Time: 3:51
Attendance: 25,385
The drive down and back was easy, the pre-game taco platters
were good, and the weather was pleasant in the shade, although quite hot
otherwise. The game provided plenty of drama, but an ultimately unsatisfying
result against the visitors from Florida.
Washington starter Erick Fedde’s pitch efficiency varied
from inning to inning, but he kept the Nats in the game for six innings, giving
up a run in the third in an inning that could have been much worse, and then a
solo homer by Luke Williams (his first of the year) in the fifth.
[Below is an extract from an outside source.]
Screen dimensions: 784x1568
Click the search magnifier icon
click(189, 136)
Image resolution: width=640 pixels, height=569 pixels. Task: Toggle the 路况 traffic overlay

In the meantime, the home team’s “offense” had runners on
base in each of the first four innings, three of which ended on double plays. Miami
starter Pablo López set the Nats down 1-2-3 in the next two innings. By the end
of the sixth, Washington was not only scoreless, but hitless as well.
The López magic vanished in a hurry after the seventh-inning
stretch – Josh Bell double, Nelson Cruz single, Luís Garcia double. Three
batters later, when it looked like the tying run might be stranded on third base,
Ehire Adrianza sent a fly ball to center that was more than deep enough to
score the slow-footed Cruz. One inning later, Bell powered a no-doubt-about-it
homer to left that gave Washington a 4-3 lead.
Closer Tanner Rainey retired the first two batters in the
top of the ninth, and twice came within a single strike of nailing down the
win. The first time, he wound up walking Avisail Garcia, missing with three
straight sliders after getting ahead 1-2. Jesús Sánchez then hit one out to
right on a misplaced 2-2 fastball, putting Miami back in the lead.
The Nats did tie things back up in the bottom of the ninth,
on a two-out Víctor Robles single following a hit batter, a walk, and a force
play at second. Unfortunately, the visitors kicked off the tenth inning with
four straight singles off the normally-reliable Carl Edwards Jr., and the Nats
were unable to conjure up a final rally.